The Mischna, which is the same to both Gemaras, together with one of the commentaries and glosses, called Mekilta and Massektoth, form either the Jerusalem or the Babylonish Talmud.

All the Jewish historians who speak of the compilation of the Gemara of Babylon, are almost unanimous on three points: that the Rabbi Ashi was the first to begin the compilation, but that death interrupted him before its completion; that he had for his assistant another doctor, the Rabbi Avina; and that a certain Rabbi Jose finished the work seventy-three years after the death of Rabbi Ashi. Rabbi Ashi is believed to have died A.D. 427, consequently the Babylonish Talmud was completed in A.D. 500.

St. Jerome (d. 420) was certainly acquainted with the Mischna, for he mentions it by name.81

St. Ephraem (d. 378) says:

“The Jews have had four sorts of traditions which they call Repetitions (δευτερώσεις). The first bear the name of Moses the Prophet; they attribute the second to a doctor named Akiba or Bar Akiba. The third pass for being those of a certain Andan or Annan, whom they call also Judas; and they maintain that the sons of Assamonaeus were the authors of the fourth. It is from these four sources that all those doctrines among them are derived, which, however futile they may be, by them are esteemed as the most profound science, and of which they speak with ostentation.”82

From this it appears that St. Ephraem was acquainted not only with the Mischna, but with the Gemara, then in process of formation.

Both the Jerusalem and the Babylonish Gemara, in their interpretations of the Mischna, mention Jesus and the apostles, or, at all events, have been supposed to do so. At the time when both Gemaras were drawn up, Christianity was the ruling religion in the Roman empire, and the Rabbis could hardly ignore any longer the Founder of the new religion. But their statements concerning Jesus are untrustworthy, because so late. Had they occurred in the Mischna, they might have deserved attention.
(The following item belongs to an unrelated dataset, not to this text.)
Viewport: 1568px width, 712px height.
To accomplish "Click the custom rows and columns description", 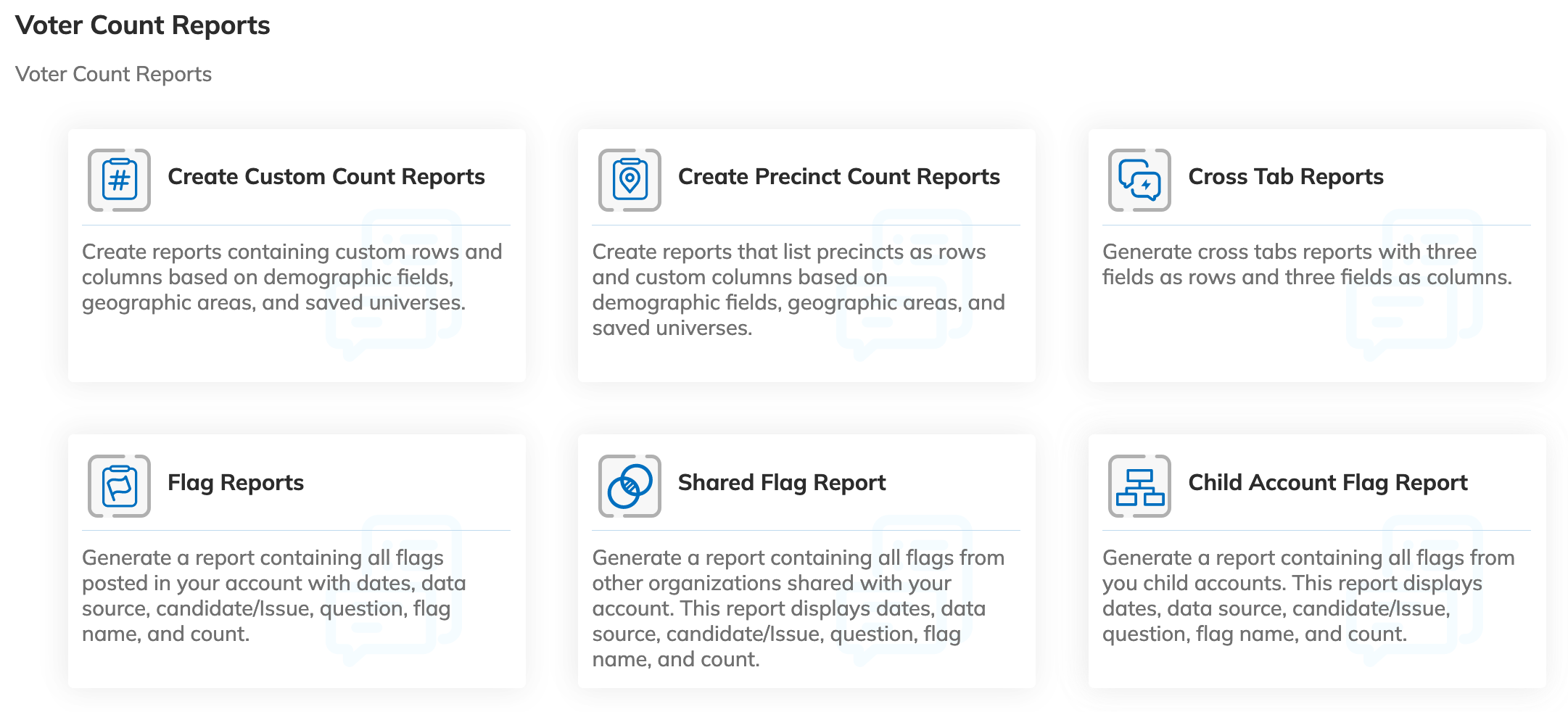I will click(x=292, y=277).
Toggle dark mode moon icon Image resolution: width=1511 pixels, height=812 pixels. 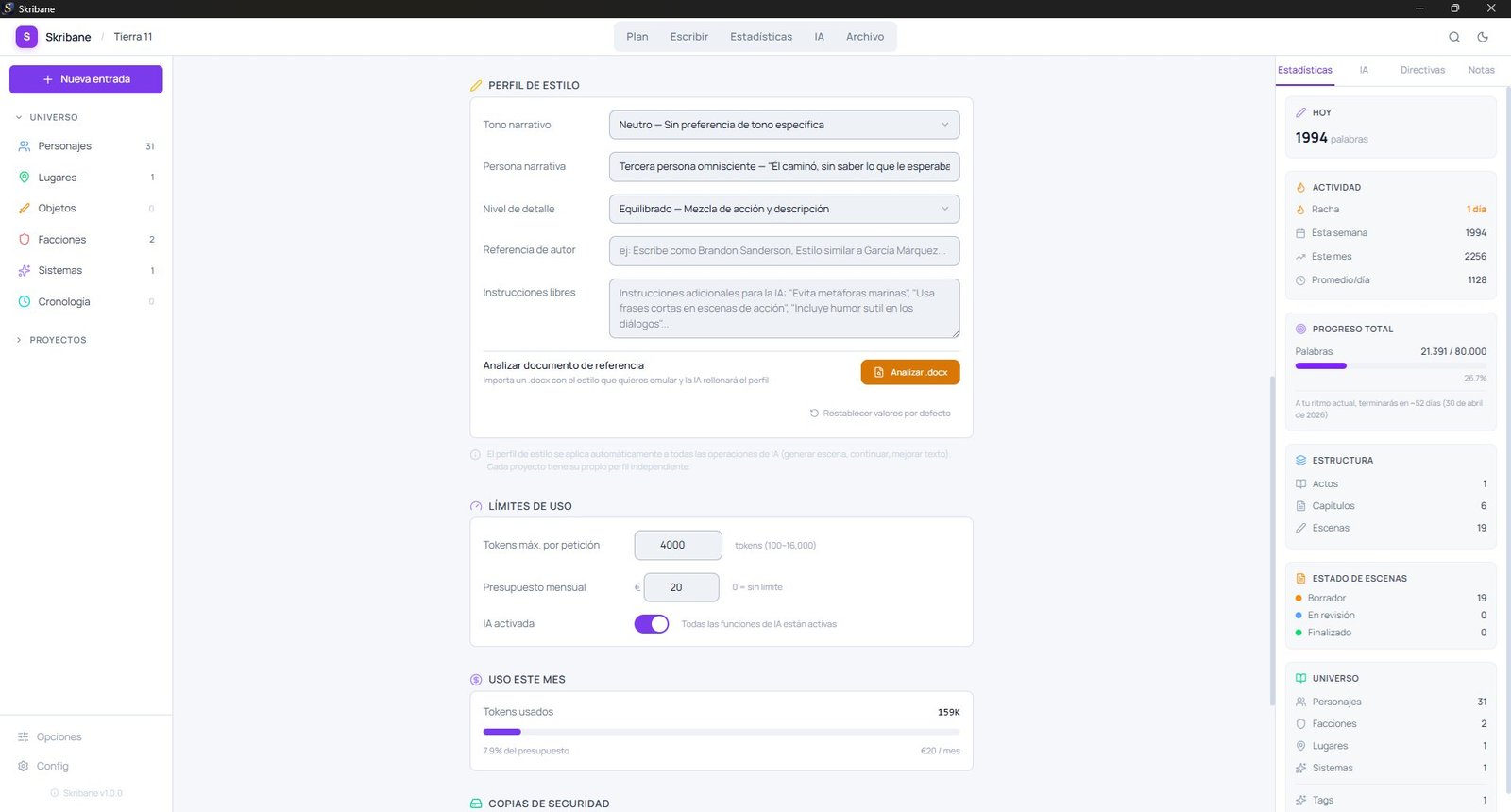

But before we consider the passages containing allusions to Jesus, it will be well to quote a very singular anecdote in the Jerusalem Gemara:83

“It happened that the cow of a Jew who was ploughing the ground began to low. An Arab (or a traveller) who was passing, and who understood the language of beasts, on hearing this lowing said to the labourer, ‘Son of a Jew! son of a Jew! loose thine ox and set it free from the plough, for the Temple is fallen.’ But as the ox lowed a second time, he said, ‘Son of a Jew! son of a Jew! yoke thy ox, join her to the plough, for the Messiah is born.’ ‘What is his name?’asked the Jew. ‘כובהס, the Consoler,’ replied the Arab. ‘And what is the name of his father?’ asked the Jew. ‘Hezekiah,’ answered the Arab. ‘And whence comes he?’ ‘From the royal palace of Bethlehem Juda.’ Then the Jew sold his ox and his plough, and becoming a seller of children's clothes went to Bethlehem, where he found the mother of the Consoler afflicted, because that, on the day he was born, the Temple had been destroyed. But the other women, to console her, said that her son, who had caused the ruin of the Temple, would speedily rebuild it. Some days after, she owned to the seller of children's clothes that the Consoler had been ravished from her, and that she knew not what had become of him. Rabbi Bun observes thereupon that there was no need to learn from an Arab that the Messiah would appear at the moment of the fall of the Temple, as the prophet Isaiah had predicted this very thing in the two verses, x. 34 and xi. 1, on the ruin of the Temple, and the cessation of the daily sacrifice, which took place at the siege by the Romans, or by the impious kingdom.”

 

This is a very curious story, and its appearance in the Talmud is somewhat difficult to understand.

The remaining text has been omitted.